## BEGIN Article
Section 5.4Severability. If any term of this Agreement is held illegal or incapable of being enforced by any rule of law or public policy, all other terms of this Agreement will nevertheless remain in full force and effect so long as the economic or legal substance of the Transactions is not affected in any manner materially adverse to any Party.
Section 5.5Entire Agreement. All exhibits (as amended, modified and supplemented from time to time pursuant to this Agreement) referred to in this Agreement are incorporated herein by such reference and made a part of this Agreement. This Agreement, together with the exhibits to this Agreement, constitute the entire agreement of the Parties with respect to the subject matter contained herein and therein, and supersedes all prior agreements with respect to such subject matter.
Section 5.6Assignment. No Party shall assign this Agreement or any interest therein without the prior written consent of the other Party, which consent may be withheld in each such other Party’s sole discretion.
## END Article
[Work to complete]
1. According to the agreement excerpt, what is required before a Party may assign the Agreement?
2. For each statement, say whether it agrees with the agreement excerpt: (a) Exhibits referred to in the Agreement are incorporated into it by reference. (b) A Party may assign the Agreement without consent as long as it gives notice. (c) If one term is held illegal, all other terms become void.
3. Duplicate the part of the agreement excerpt that opens with the words containing "Section 5.6Assignment. No" and closes with "Party’s sole discretion.".
The items come from an unrelated source.
## BEGIN Data provided
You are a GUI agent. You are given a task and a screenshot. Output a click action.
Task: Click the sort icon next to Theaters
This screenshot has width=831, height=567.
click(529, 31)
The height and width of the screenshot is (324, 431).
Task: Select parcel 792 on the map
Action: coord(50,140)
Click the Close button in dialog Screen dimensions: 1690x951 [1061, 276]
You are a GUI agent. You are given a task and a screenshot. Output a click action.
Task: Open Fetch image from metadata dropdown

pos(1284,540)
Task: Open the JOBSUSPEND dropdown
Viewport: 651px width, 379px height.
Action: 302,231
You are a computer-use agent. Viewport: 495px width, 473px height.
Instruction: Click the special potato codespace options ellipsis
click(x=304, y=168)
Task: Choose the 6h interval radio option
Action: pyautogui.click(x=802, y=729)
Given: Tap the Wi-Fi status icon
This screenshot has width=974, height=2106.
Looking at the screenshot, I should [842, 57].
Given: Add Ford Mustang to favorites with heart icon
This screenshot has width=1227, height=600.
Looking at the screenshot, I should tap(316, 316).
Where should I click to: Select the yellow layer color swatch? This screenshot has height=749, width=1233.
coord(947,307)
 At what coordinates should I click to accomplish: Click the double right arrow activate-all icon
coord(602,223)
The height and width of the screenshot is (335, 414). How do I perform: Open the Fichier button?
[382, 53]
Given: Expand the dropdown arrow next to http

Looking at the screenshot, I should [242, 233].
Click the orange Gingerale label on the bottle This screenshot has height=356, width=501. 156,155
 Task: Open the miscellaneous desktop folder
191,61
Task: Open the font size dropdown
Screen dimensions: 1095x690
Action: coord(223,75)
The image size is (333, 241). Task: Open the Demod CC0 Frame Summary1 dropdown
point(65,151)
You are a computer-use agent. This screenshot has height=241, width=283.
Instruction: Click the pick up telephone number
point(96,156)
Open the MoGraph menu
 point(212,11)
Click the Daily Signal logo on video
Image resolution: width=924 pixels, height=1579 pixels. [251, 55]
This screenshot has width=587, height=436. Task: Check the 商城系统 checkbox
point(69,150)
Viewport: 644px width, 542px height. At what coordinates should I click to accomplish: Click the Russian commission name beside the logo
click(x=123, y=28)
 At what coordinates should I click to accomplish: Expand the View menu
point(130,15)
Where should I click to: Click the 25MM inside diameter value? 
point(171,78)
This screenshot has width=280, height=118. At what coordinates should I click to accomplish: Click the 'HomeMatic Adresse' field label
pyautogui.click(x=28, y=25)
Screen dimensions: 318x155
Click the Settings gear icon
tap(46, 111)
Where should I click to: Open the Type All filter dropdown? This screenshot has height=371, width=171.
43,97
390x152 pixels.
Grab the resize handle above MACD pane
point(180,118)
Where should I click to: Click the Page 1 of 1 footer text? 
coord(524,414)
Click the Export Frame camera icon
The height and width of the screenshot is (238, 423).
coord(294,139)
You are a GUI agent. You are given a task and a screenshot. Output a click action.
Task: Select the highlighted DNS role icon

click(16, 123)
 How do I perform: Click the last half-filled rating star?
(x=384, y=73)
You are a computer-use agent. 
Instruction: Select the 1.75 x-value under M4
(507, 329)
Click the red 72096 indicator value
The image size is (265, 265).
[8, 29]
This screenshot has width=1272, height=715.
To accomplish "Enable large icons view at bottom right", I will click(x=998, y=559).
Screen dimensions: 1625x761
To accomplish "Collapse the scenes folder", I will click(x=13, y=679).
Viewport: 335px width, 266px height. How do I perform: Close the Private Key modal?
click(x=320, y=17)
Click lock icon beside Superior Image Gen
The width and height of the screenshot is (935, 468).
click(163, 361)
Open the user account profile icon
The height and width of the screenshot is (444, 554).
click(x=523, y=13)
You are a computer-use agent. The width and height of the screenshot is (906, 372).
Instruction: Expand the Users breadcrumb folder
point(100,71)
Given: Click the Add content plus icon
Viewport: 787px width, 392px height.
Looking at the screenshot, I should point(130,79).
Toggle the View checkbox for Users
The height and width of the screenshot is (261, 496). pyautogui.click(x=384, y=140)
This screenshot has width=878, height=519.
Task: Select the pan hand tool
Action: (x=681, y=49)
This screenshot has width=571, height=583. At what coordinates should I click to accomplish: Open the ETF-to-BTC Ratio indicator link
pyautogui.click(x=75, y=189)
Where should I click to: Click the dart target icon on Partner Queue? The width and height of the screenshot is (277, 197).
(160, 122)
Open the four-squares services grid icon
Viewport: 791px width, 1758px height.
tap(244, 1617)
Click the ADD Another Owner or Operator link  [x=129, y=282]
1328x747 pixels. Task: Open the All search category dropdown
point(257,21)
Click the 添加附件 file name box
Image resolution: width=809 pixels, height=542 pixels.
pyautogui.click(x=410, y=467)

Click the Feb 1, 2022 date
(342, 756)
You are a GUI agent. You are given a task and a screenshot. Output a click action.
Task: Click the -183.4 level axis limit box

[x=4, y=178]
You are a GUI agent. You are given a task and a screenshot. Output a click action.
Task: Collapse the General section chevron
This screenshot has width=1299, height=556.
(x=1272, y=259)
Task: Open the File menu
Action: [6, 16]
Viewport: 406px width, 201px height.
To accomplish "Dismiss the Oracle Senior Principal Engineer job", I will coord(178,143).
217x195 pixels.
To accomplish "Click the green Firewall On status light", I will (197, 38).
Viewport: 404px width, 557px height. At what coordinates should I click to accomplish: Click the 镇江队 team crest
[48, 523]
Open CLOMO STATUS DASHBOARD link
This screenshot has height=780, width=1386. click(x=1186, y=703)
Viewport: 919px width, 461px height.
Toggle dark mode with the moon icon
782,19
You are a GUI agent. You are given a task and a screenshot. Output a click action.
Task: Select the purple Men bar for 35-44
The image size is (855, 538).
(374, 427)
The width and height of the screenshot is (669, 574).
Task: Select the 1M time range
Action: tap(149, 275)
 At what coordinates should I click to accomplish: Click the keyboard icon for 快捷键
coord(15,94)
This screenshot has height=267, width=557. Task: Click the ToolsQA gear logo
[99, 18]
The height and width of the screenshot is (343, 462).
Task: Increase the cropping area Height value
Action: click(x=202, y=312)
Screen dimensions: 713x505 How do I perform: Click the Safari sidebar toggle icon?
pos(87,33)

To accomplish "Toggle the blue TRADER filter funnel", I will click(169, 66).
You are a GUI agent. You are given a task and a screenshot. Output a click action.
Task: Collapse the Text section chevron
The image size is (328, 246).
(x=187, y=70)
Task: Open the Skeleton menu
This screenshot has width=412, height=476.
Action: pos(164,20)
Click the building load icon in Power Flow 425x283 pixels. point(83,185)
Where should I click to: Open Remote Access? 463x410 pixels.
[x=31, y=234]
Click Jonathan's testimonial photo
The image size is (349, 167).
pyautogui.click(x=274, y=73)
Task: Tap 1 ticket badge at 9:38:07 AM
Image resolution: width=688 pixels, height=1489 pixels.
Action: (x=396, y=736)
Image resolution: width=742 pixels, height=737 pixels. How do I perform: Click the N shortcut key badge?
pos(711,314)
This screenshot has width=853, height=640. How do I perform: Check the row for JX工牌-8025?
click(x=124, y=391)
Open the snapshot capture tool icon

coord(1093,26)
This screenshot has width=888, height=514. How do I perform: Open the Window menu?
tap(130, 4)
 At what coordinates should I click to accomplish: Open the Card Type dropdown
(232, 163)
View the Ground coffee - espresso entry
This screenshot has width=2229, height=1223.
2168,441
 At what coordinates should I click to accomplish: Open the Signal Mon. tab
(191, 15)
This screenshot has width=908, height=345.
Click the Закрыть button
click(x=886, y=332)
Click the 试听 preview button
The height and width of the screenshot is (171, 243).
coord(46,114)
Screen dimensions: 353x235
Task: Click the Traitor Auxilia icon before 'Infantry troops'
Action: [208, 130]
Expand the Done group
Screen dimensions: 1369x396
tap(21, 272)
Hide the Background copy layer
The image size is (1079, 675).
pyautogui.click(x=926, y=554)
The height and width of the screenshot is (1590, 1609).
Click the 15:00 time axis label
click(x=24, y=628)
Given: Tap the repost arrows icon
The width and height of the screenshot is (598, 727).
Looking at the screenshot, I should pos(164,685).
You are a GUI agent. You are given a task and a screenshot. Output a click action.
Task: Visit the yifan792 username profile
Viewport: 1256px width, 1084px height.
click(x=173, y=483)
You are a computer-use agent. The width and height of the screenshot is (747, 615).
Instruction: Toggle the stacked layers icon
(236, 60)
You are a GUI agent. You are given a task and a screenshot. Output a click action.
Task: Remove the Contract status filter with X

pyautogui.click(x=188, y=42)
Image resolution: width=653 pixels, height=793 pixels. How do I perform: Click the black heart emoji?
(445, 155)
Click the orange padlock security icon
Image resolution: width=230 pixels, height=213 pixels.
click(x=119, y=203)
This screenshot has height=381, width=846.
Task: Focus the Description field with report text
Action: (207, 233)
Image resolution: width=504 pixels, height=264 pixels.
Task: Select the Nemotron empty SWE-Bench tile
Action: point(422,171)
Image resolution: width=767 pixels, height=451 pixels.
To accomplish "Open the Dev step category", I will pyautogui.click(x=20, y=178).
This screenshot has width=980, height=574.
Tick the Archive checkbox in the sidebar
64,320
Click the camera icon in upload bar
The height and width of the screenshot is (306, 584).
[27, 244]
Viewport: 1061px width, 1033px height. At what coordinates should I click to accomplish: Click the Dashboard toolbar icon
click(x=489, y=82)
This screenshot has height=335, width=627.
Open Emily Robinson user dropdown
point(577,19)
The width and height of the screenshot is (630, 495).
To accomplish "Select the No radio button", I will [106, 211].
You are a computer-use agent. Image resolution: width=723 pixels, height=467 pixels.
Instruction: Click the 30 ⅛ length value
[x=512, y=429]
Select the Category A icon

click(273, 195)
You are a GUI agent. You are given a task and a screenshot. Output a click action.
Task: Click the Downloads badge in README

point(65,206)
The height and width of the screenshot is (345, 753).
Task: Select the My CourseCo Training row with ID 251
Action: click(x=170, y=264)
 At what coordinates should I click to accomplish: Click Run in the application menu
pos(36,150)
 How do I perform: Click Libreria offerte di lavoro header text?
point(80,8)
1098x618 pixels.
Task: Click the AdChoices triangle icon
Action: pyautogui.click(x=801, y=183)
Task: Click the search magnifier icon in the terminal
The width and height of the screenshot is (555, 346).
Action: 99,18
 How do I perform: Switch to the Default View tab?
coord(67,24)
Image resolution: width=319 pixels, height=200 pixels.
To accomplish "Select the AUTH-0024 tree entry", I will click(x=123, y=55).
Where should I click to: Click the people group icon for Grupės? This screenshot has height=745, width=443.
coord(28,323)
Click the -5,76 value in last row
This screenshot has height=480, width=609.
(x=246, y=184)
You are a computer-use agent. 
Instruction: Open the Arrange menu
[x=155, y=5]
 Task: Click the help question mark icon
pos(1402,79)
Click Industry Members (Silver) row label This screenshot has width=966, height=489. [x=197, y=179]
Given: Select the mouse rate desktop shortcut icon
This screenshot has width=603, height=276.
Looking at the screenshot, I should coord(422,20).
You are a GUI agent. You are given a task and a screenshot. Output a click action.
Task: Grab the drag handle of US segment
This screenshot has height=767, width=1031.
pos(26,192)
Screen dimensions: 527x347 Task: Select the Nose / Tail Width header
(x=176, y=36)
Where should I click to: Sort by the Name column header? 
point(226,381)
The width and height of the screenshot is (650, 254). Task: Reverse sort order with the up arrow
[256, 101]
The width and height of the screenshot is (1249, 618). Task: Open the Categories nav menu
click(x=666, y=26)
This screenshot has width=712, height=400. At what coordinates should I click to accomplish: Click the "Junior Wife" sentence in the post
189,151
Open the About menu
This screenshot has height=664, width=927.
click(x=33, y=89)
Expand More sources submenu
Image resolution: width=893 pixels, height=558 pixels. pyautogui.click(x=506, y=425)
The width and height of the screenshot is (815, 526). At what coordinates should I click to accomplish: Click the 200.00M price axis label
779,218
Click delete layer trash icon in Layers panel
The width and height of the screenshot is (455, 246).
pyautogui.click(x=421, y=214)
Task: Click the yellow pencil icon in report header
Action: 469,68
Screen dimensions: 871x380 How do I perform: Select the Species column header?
## END Data provided
[List of solutions]
1. The prior written consent of the other Party, which that Party may withhold in its sole discretion.

2.
(a) Yes: "are incorporated herein by such reference and made a part of this Agreement"
(b) No: "No Party shall assign this Agreement or any interest therein without the prior written consent of the other Party"
(c) No: "all other terms of this Agreement will nevertheless remain in full force and effect"

3.
Section 5.6Assignment. No Party shall assign this Agreement or any interest therein without the prior written consent of the other Party, which consent may be withheld in each such other Party’s sole discretion.